The key is to be consistent and disciplined and make that $10 purchase every week.  A few months into it you will be amazed at what you’re accomplishing.  A year down the road, you’ll be experiencing a lot less dread about facing an uncertain future.  Two years . . . well, you get the picture.  Obviously there is much more to be done before I can call myself “prepared” for a grid down situation or the collapse of civilization as we know it, but I’m not convinced that we never really “arrive” anyway.  I’m finding it’s more of a journey.  I’ll do it this way while the lights are still on and look for new ways if and when they go out. 

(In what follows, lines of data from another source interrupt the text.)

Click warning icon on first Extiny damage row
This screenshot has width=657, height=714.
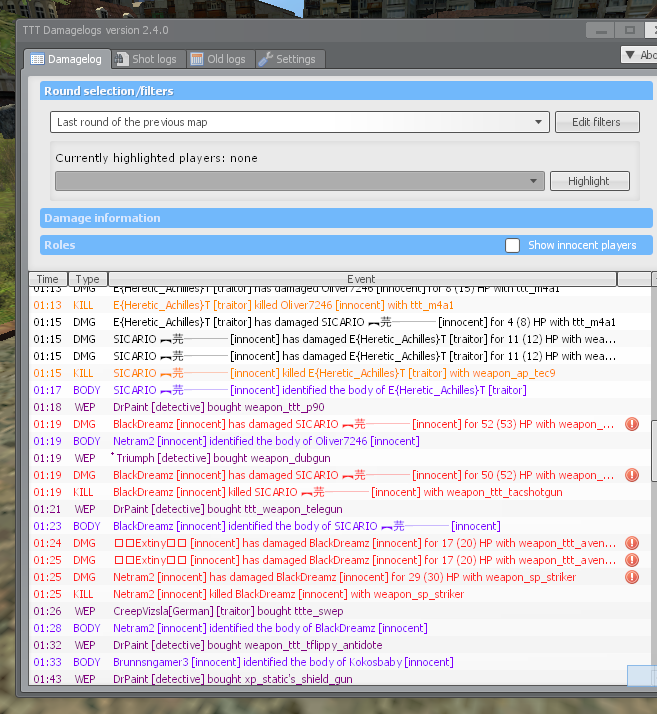[x=631, y=543]
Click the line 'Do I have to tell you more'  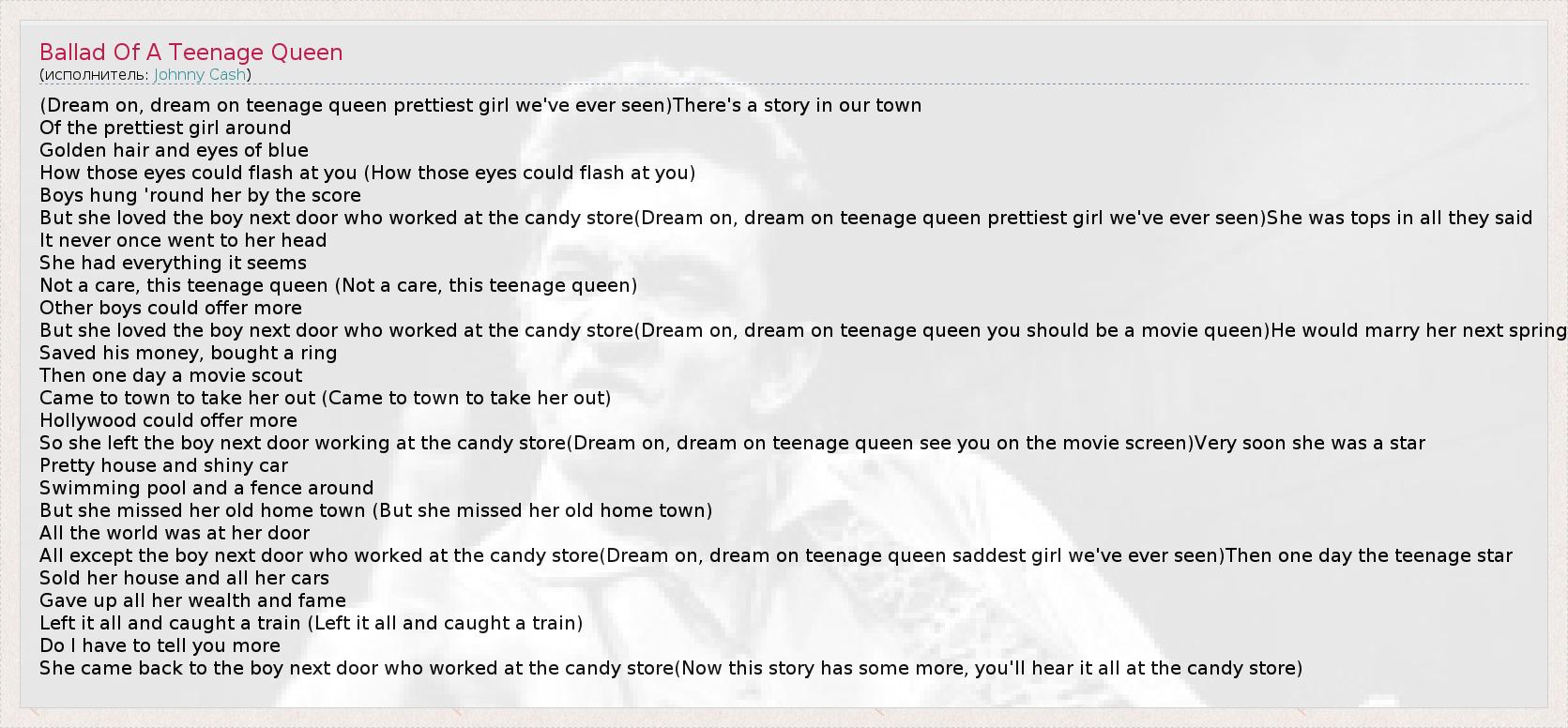[x=160, y=645]

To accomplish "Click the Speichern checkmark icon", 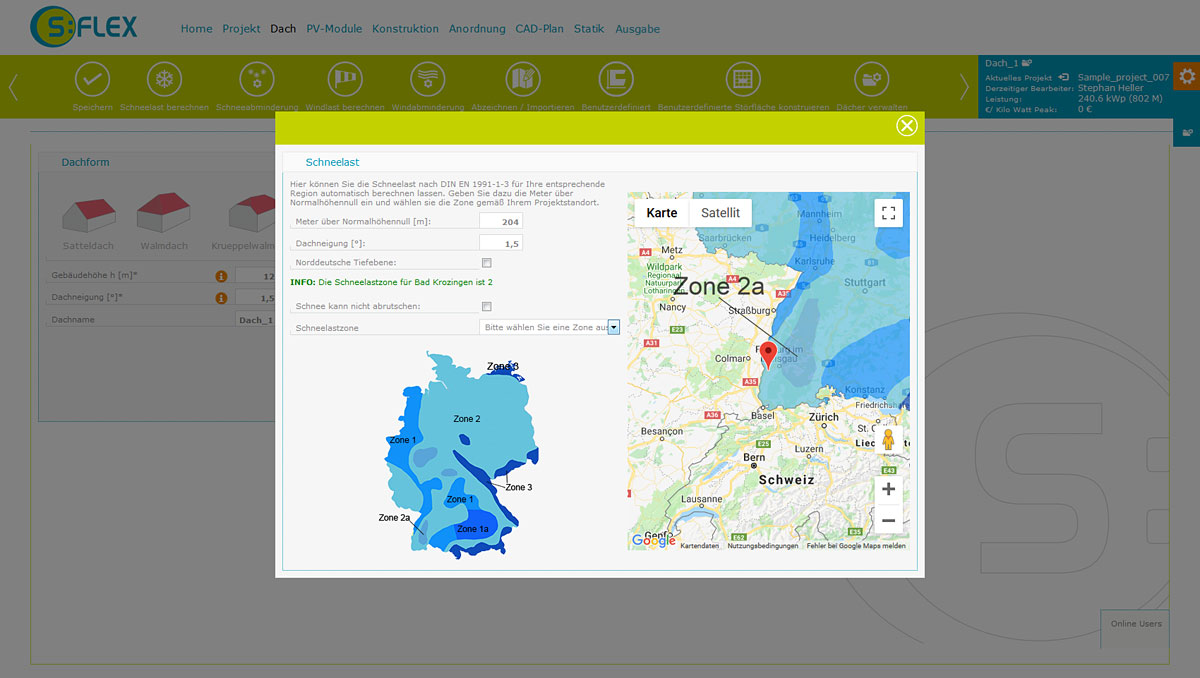I will click(x=92, y=79).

Not to digress too far from my main topic of $10 prepping, but we’re also doing additional things on the home front that will help us be further prepared.  We left the city six years ago for four acres of paradise in the country.  Even though I hadn’t yet begun prepping at that time, I thought now that I was a country gentleman I should do something country-gentlemanish so I put up a little chicken pen and bought some chicks at the local tractor store’s “Chick Days.”  We’ve been raising birds and selling pastured eggs at our roadside stand ever since – a child could do this and succeed at it.  And since my favorite food group is bacon, a couple years later my oldest son and I trenched in some “hog panels” and built a shelter out of an old pickup truck camper shell and put in a few feeder pigs.  I now raise premium Berkshire pork for our freezer and for a few friends and family.  Food, water, shade and six months – that’s about all it takes to raise a hog.  Now we’re constructing a cow pen and I’ll be picking up a recently-weaned Angus steer next month.  It’s comforting to know that I can actually raise livestock and the meat is just so much better than the factory farm stuff you get at the store.  By the way, the livestock operation doesn’t fit into the $10-a-week scheme but rather comes out of our grocery budget.  I’ve also started gardening at almost zero expense.  Last year I grew 64 tomato plants and my wife canned over 160 quarts of various tomatoes, juice and sauces.  We also canned copious amounts of sweet corn and green beans.  There’s a real learning curve to gardening, though, so start now. You’ve heard it before – if you wait until the grid goes down you’ll starve to death before you master growing your own food.  Start with a few tomato plants, some beans, a few zucchini and a potato barrel.  Just take it one step at a time and eventually you’ll get somewhere.  Once again, it’s about being consistent and disciplined.

Like the Good Book says, “A Prudent man sees danger and takes refuge, but the simple keep going and suffer for it.”  (Proverbs 22:3) Prudent or “simple” – what’s it going to be for you?  While $10-a-week prepping won’t get you on TV, if it’s all you can afford (like it is for me) I believe it will earn you the title of Prudent.  While you won’t be a celebrity like the television preppers, you will be at least somewhat supplied in the event of TEOTWAWKI.  And if that day doesn’t come for awhile yet and you’re consistent and disciplined between now and then you’ll be a lot more than just somewhat prepped.  You’ll be ready to face an uncertain future with one less thing to worry about.